La actriz, bailarina y vedette mexicana recordó que, cuando era joven, aceptó someterse a una intervención que le prometía mejorar sus pómulos. Sin embargo, el resultado terminó cambiando su imagen y marcando su carrera artística.
Lyn May procedimiento estético: ¿qué le pasó en el rostro?
Lyn May explicó que el problema comenzó cuando le aplicaron inyecciones de aceite en el rostro, una sustancia que no estaba diseñada para fines estéticos.
De acuerdo con su testimonio, dos mujeres le ofrecieron hacerle unos pómulos más definidos. Al ser joven y confiar en la promesa de verse mejor, aceptó el procedimiento sin imaginar las consecuencias.
La vedette aseguró que le colocaron aceite en los pómulos, lo que provocó cambios permanentes en su apariencia. Con el paso del tiempo, buscó ayuda médica para retirar parte de la sustancia, aunque reconoció que todavía enfrenta secuelas.
Lyn May habla del impacto emocional que vivió
Más allá de las consecuencias físicas, Lyn May confesó que el cambio en su rostro la llevó a una crisis emocional muy fuerte.
La artista recordó que, al verse al espejo, llegó a pensar en quitarse la vida, pues no podía aceptar cómo había quedado después del procedimiento.
En medio de ese dolor, su madre fue una pieza clave para ayudarla a salir adelante. Según relató, ella le dio fuerza y la motivó a continuar con su vida y su carrera artística.
Lyn May convierte su historia en advertencia
Aunque el episodio ocurrió hace décadas, el caso de Lyn May sigue generando conversación por los riesgos de someterse a procedimientos estéticos sin supervisión médica adecuada.
La vedette ha usado su experiencia para advertir sobre las consecuencias de recurrir a personas no certificadas o a sustancias no autorizadas.

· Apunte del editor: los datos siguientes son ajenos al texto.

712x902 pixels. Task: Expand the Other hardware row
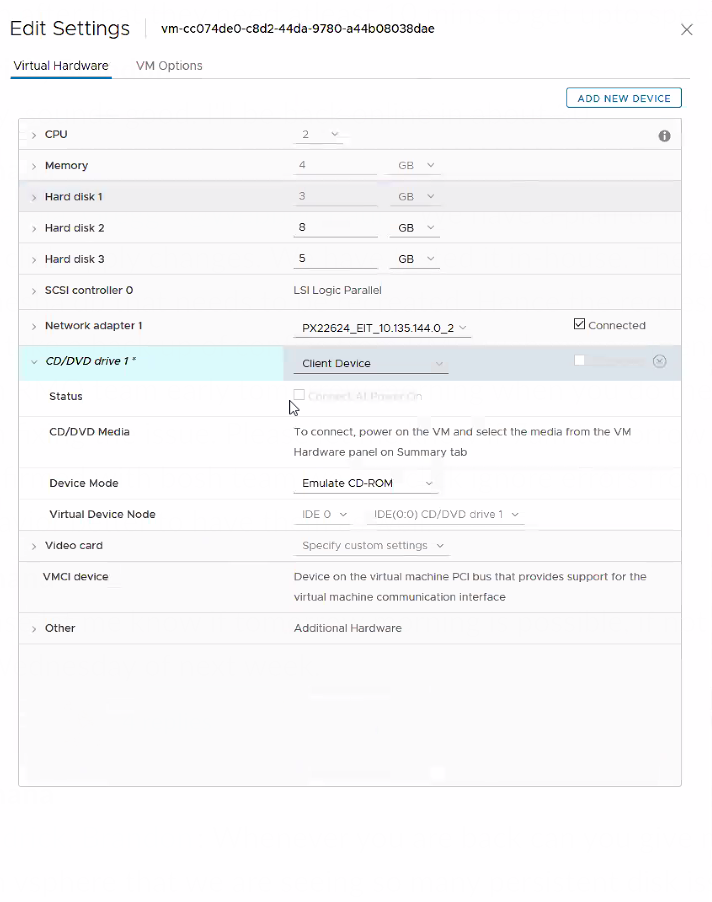coord(34,629)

A pesar de la crisis que enfrentó, Lyn May continuó trabajando en los escenarios y se consolidó como una de las figuras más reconocidas del espectáculo mexicano.
Hoy, la artista habla abiertamente de aquella experiencia y reconoce que el apoyo de su familia, el contacto con el público y su amor por el baile fueron fundamentales para seguir adelante.